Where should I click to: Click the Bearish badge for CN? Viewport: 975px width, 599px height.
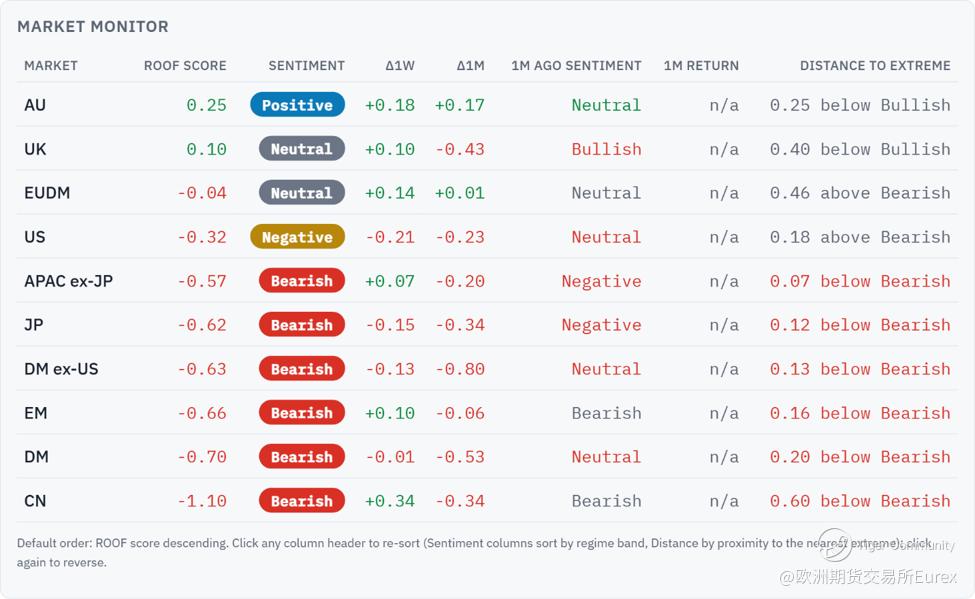click(302, 501)
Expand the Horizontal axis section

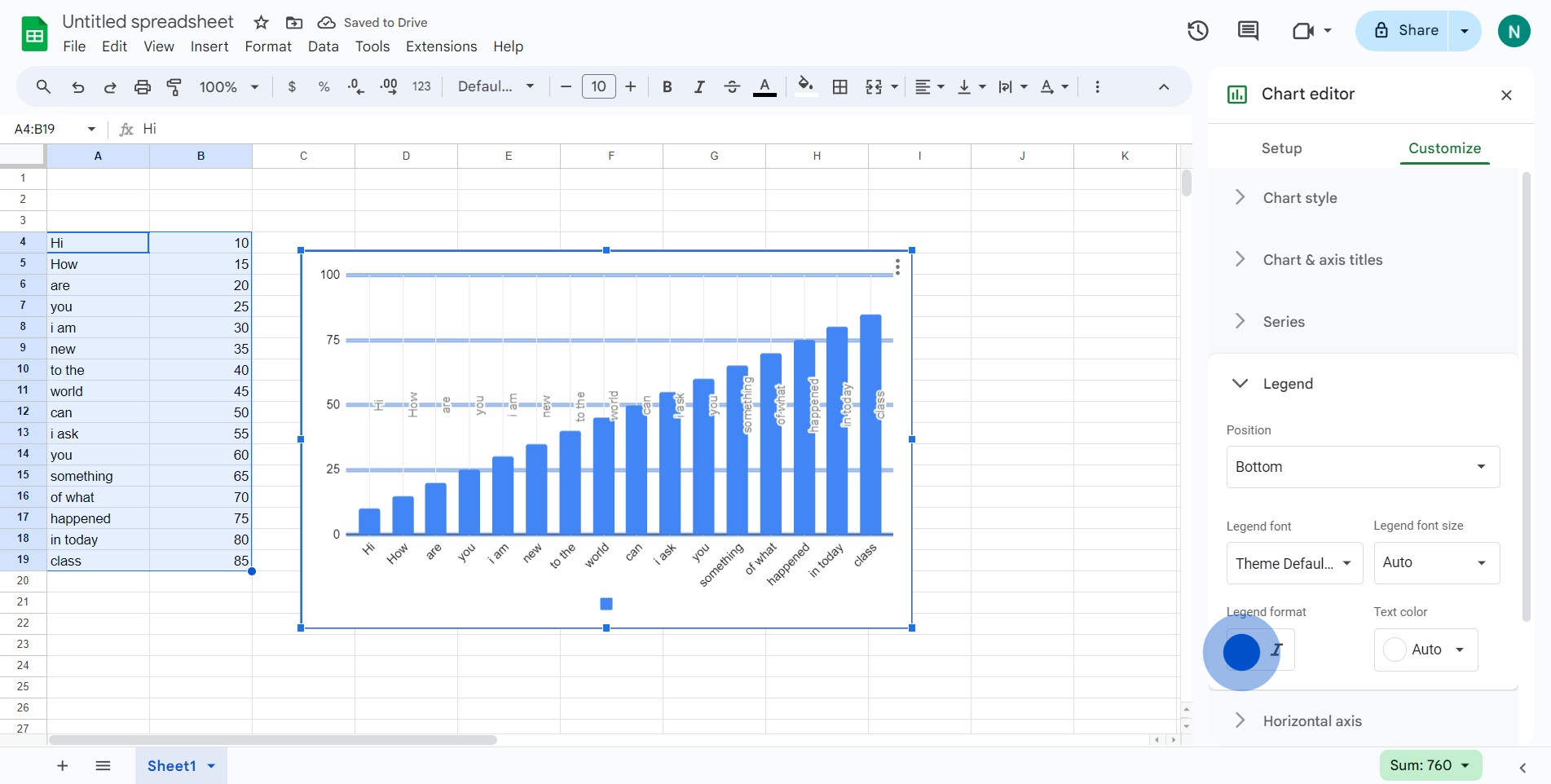(1311, 721)
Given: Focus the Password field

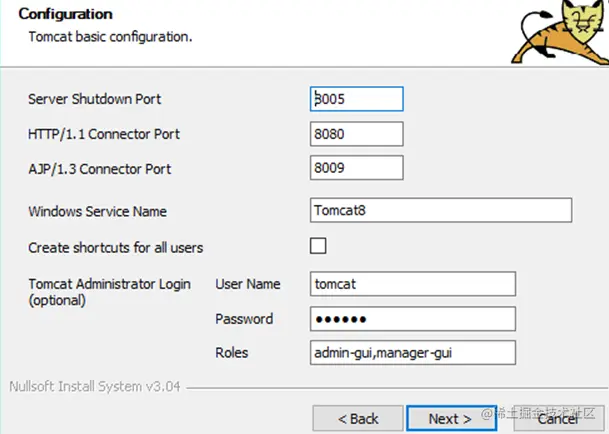Looking at the screenshot, I should (x=413, y=319).
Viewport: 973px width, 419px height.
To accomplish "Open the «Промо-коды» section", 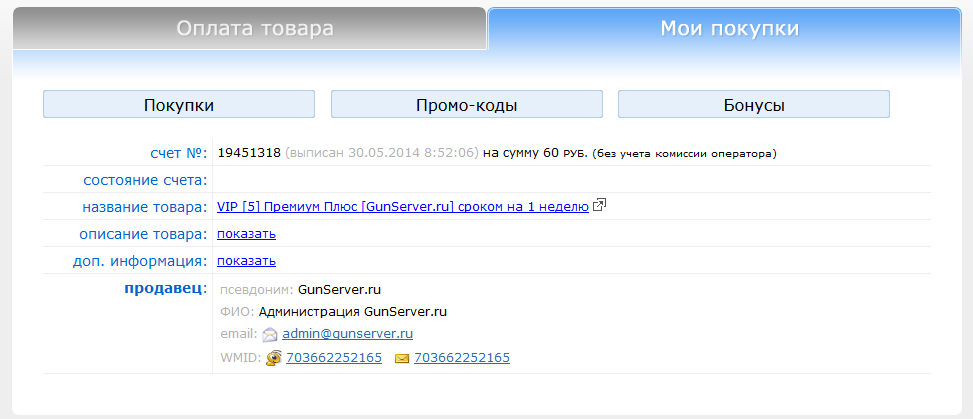I will (x=466, y=105).
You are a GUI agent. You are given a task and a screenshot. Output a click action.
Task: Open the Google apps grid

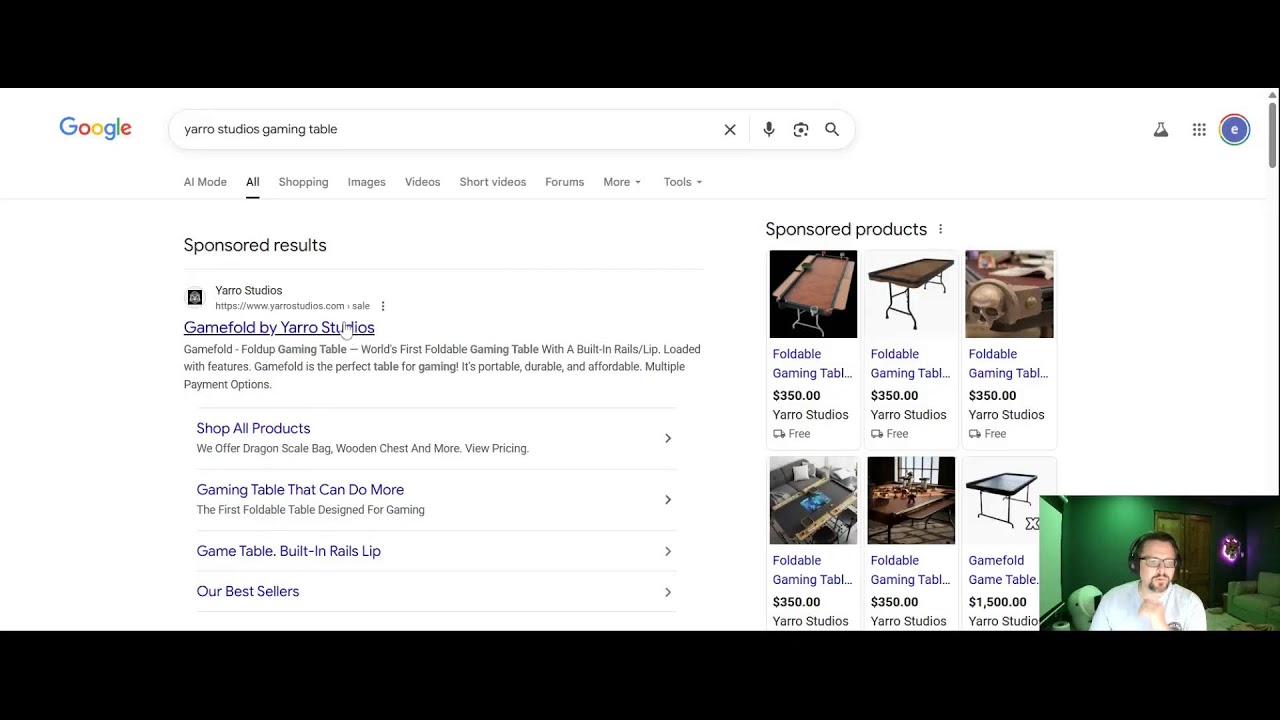1199,130
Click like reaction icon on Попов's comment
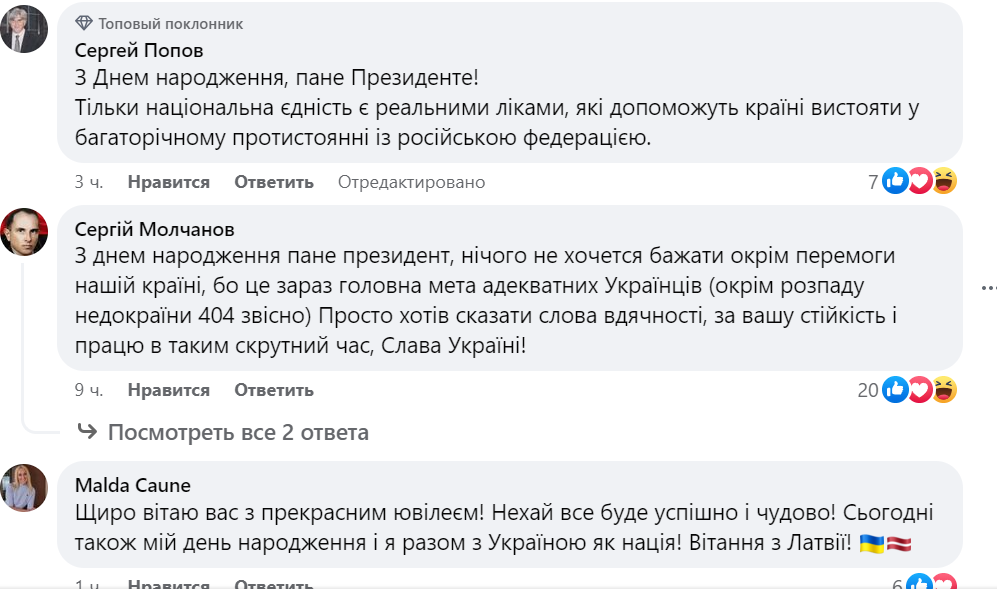 coord(895,181)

[JOB]
Return every line of the rows above that contains the string "Viewport", matching case exactly.

[SOLUTION FOR THIS PROBLEM]
Where should I click to: Click the Bearish badge for CN? Viewport: 975px width, 599px height.
Viewport: 973px width, 419px height.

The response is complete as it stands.